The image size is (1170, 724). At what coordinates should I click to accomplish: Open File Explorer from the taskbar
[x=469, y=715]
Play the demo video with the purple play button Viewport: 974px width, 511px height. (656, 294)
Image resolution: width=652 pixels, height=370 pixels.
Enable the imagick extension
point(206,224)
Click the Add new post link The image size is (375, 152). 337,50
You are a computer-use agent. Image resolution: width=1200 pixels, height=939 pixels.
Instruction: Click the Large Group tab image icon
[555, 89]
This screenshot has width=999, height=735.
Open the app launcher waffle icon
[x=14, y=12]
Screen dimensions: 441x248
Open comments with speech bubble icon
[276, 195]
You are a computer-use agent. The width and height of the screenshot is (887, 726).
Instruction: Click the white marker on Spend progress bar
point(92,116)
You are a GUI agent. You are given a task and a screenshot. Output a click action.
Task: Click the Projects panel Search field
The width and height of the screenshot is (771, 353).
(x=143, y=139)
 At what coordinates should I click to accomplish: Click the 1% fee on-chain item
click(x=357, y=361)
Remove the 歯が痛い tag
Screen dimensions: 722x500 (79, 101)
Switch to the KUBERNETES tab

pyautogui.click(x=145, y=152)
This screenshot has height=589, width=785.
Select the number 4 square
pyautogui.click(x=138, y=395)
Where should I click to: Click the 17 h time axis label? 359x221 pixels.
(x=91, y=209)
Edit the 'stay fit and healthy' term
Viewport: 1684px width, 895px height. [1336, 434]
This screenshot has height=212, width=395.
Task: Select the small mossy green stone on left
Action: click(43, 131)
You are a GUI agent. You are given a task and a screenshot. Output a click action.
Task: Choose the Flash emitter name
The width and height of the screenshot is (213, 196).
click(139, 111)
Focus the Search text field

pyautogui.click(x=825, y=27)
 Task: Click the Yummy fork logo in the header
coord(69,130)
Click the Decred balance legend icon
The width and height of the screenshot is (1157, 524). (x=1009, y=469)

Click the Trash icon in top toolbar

• Work to be completed
Rewrite all of the data above, replacing each "Instruction" with "Command" and leaving everything else untouched.

• Output
The image size is (1170, 724). At what coordinates should I click to accomplish: Open File Explorer from the taskbar
[x=469, y=715]
Play the demo video with the purple play button Viewport: 974px width, 511px height. (656, 294)
Image resolution: width=652 pixels, height=370 pixels.
Enable the imagick extension
point(206,224)
Click the Add new post link The image size is (375, 152). 337,50
You are a computer-use agent. Image resolution: width=1200 pixels, height=939 pixels.
Command: Click the Large Group tab image icon
[555, 89]
This screenshot has width=999, height=735.
Open the app launcher waffle icon
[x=14, y=12]
Screen dimensions: 441x248
Open comments with speech bubble icon
[276, 195]
You are a computer-use agent. The width and height of the screenshot is (887, 726).
Command: Click the white marker on Spend progress bar
point(92,116)
You are a GUI agent. You are given a task and a screenshot. Output a click action.
Task: Click the Projects panel Search field
The width and height of the screenshot is (771, 353).
(x=143, y=139)
 At what coordinates should I click to accomplish: Click the 1% fee on-chain item
click(x=357, y=361)
Remove the 歯が痛い tag
Screen dimensions: 722x500 (79, 101)
Switch to the KUBERNETES tab

pyautogui.click(x=145, y=152)
This screenshot has height=589, width=785.
Select the number 4 square
pyautogui.click(x=138, y=395)
Where should I click to: Click the 17 h time axis label? 359x221 pixels.
(x=91, y=209)
Edit the 'stay fit and healthy' term
Viewport: 1684px width, 895px height. [1336, 434]
This screenshot has height=212, width=395.
Task: Select the small mossy green stone on left
Action: click(43, 131)
You are a GUI agent. You are given a task and a screenshot. Output a click action.
Task: Choose the Flash emitter name
The width and height of the screenshot is (213, 196).
click(139, 111)
Focus the Search text field

pyautogui.click(x=825, y=27)
 Task: Click the Yummy fork logo in the header
coord(69,130)
Click the Decred balance legend icon
The width and height of the screenshot is (1157, 524). (x=1009, y=469)

Click the Trash icon in top toolbar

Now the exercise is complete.